Notable Quotes & Memorable Moments
- On Amnesty’s Internal Focus:
"The people who are behind these [campus] demonstrations... one of the most prestigious places where a young activist might be able to land is Amnesty International." (C, [08:24])
- On Narrative Control:
"We are actively interested in changing the narrative about Israel. We are going to shape the story about Israel. And this is a real feature..." (B, [26:07])
- On Shutting Down Internal Israeli Critics:
"It was absolutely retribution... getting rid of essentially a country they didn't want represented in their organization." (B, [18:46])
- On Research Quality:
“The products... are dramatically decreasing and had dramatically decreased by the time I left. ...the change was an absolute shift towards social media, towards op eds and shorter, more bitty pieces.” (B, [34:19])

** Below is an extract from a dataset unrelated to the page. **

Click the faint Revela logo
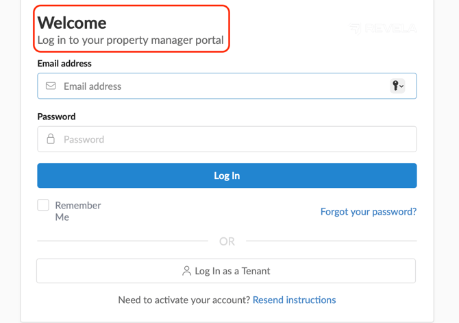Screen dimensions: 459x323 (383, 28)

- On Antisemitism & Double Standards:
"But we raised our concerns... you have a human rights organization whose board is cheering for human rights violations. This is simply unhinged..." (C, [46:26])
- On Future of Human Rights Work:
“We need human rights. Whether we need these legacy organizations to be their bearers is another question.” (B, [51:38])
Timestamps for Important Segments
- 00:05–07:01 — Introduction, background on current crises in NGOs
- 07:01–13:23 — The evolution of partisanship in Amnesty & HRW
- 13:23–19:30 — Amnesty’s expulsion of its Israel chapter and "civil religion" cultism
- 21:55–28:22 — Loss of advocacy focus, rise of narrative activism
- 31:20–38:23 — Failures in research rigor, editorial process, fabrication
- 41:19–49:17 — Antisemitism, hypocrisy, political selectivity
- 49:42–56:05 — Can the NGOs be redeemed? New grassroots models
- 56:05–62:38 — Reframing NGOs as businesses, looking to the future
- 62:38–end — Final thoughts: renewal, hope, the need for genuine rights advocacy
Conclusion
This episode provides a searing critique from two high-level former insiders of the world's most prominent human rights organizations. The consensus is that HRW, Amnesty International, and others have departed from their core missions—becoming politicized, narrative-driven actors with declining research standards and little interest in genuine advocacy or universal human rights. Both guests argue for radical transparency, more critical scrutiny, and the urgent need for new organizations anchored in local realities, universality, and real-world engagement. The episode ends on a hopeful, if cautious, note: as the failures of legacy NGOs become apparent, new movements for genuine human rights may finally be ready to grow.